Entries for locating described items:
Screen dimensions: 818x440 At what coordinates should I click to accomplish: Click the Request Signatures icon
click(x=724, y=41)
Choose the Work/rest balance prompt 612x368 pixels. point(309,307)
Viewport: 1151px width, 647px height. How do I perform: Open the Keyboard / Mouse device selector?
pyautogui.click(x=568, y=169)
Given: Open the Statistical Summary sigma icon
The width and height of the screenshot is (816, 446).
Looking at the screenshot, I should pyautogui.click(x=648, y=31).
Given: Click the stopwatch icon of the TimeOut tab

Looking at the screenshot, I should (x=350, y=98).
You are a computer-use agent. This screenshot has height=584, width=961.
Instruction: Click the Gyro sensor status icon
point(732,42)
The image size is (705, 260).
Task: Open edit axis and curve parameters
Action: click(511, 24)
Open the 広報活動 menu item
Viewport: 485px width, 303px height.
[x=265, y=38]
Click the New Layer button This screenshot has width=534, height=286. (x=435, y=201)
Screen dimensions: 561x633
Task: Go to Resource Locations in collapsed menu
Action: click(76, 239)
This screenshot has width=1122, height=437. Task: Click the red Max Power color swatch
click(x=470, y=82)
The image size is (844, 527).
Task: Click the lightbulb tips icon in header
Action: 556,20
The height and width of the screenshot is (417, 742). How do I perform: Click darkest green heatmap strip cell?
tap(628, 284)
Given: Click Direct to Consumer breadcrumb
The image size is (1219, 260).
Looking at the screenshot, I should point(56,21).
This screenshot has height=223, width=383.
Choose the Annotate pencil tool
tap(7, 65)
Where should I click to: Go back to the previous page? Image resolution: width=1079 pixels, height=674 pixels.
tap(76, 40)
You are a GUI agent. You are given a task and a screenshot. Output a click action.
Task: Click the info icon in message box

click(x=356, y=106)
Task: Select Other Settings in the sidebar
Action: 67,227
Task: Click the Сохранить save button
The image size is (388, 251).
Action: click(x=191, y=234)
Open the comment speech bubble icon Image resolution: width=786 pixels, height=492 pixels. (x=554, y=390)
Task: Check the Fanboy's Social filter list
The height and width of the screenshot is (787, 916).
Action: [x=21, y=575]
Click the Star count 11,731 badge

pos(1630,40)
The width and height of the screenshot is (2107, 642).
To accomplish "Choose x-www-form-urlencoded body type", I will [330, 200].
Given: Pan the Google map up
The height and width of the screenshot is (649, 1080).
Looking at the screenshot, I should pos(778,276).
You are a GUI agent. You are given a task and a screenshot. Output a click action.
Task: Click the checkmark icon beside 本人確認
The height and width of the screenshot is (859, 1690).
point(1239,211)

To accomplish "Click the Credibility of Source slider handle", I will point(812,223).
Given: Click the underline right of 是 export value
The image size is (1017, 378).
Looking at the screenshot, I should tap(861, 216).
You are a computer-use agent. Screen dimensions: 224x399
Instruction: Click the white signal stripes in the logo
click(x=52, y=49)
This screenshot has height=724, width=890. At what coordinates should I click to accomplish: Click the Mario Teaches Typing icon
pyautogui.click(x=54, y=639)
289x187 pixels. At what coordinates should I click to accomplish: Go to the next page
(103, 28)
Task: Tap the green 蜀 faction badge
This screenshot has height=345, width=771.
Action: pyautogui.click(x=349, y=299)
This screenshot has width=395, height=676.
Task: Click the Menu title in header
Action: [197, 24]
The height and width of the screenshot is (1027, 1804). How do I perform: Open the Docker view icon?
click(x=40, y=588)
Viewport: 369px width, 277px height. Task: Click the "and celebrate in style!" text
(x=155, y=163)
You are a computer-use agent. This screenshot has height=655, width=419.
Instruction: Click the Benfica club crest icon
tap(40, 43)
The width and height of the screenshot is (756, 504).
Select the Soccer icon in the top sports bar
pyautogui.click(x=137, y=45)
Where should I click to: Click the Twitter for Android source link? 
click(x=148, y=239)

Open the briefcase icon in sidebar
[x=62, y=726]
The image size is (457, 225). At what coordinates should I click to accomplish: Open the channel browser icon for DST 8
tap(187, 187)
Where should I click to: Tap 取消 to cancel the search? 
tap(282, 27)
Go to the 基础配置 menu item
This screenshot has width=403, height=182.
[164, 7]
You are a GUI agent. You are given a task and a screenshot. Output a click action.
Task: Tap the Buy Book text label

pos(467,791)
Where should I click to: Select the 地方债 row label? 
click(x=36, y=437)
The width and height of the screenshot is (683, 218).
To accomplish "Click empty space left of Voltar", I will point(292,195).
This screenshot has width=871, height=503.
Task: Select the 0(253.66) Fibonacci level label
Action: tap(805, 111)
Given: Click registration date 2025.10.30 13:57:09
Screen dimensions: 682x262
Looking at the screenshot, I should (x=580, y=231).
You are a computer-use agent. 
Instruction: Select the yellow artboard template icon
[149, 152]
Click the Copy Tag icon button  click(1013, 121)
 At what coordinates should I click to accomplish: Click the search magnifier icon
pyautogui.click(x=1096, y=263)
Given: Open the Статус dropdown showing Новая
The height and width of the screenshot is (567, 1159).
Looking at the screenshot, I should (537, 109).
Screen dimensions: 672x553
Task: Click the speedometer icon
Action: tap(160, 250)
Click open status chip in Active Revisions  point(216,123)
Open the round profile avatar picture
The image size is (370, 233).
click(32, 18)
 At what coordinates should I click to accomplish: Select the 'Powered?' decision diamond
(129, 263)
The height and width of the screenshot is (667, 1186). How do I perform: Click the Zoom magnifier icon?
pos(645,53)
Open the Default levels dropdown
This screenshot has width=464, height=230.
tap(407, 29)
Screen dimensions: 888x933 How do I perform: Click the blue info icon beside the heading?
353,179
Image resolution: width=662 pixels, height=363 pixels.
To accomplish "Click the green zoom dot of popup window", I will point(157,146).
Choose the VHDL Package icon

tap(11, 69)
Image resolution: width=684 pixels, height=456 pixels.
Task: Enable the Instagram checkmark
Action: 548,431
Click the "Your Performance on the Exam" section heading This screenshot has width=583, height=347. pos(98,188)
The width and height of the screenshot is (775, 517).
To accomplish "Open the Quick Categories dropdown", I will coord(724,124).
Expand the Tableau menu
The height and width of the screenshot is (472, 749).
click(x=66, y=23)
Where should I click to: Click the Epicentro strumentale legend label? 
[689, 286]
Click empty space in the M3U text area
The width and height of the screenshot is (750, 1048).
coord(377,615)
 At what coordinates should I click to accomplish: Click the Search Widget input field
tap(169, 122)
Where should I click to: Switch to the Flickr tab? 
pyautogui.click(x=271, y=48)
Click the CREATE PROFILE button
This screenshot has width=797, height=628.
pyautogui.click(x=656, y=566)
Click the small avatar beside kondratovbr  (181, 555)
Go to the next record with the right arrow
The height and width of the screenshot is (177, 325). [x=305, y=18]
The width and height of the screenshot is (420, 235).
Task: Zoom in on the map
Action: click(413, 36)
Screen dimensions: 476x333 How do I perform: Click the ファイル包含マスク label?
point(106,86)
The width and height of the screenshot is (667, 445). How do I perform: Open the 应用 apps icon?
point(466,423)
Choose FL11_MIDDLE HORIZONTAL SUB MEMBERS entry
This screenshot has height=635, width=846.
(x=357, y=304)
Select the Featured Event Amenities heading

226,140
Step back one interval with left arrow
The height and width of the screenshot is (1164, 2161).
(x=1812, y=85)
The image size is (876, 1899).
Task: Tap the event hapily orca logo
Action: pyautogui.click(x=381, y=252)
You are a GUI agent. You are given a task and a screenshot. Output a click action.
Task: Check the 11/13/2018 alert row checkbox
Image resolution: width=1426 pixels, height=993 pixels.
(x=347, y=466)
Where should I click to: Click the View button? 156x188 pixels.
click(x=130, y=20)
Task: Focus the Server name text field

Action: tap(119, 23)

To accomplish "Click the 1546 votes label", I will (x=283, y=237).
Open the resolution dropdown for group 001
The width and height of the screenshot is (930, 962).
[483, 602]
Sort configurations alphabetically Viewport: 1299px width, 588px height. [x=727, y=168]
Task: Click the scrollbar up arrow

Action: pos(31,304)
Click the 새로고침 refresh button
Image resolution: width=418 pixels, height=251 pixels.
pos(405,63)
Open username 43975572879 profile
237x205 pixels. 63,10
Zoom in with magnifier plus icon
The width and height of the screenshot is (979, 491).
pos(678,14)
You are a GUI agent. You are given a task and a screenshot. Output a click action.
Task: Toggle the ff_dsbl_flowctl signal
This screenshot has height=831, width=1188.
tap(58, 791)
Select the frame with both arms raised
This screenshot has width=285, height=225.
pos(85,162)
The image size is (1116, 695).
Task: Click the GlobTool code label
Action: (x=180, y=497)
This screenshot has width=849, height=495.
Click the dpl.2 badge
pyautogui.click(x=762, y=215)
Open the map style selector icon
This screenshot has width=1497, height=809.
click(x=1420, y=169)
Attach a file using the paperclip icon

What the task requires: Output as a JSON list of strings the lines from the one containing "The height and width of the screenshot is (417, 742)." up to and including the one containing "Action: click(x=191, y=234)", one string per line, leaving out blank lines.

Completed task:
[
  "The height and width of the screenshot is (417, 742). How do I perform: Click darkest green heatmap strip cell?",
  "tap(628, 284)",
  "Given: Click Direct to Consumer breadcrumb",
  "The image size is (1219, 260).",
  "Looking at the screenshot, I should point(56,21).",
  "This screenshot has height=223, width=383.",
  "Choose the Annotate pencil tool",
  "tap(7, 65)",
  "Where should I click to: Go back to the previous page? Image resolution: width=1079 pixels, height=674 pixels.",
  "tap(76, 40)",
  "You are a GUI agent. You are given a task and a screenshot. Output a click action.",
  "Task: Click the info icon in message box",
  "click(x=356, y=106)",
  "Task: Select Other Settings in the sidebar",
  "Action: 67,227",
  "Task: Click the Сохранить save button",
  "The image size is (388, 251).",
  "Action: click(x=191, y=234)"
]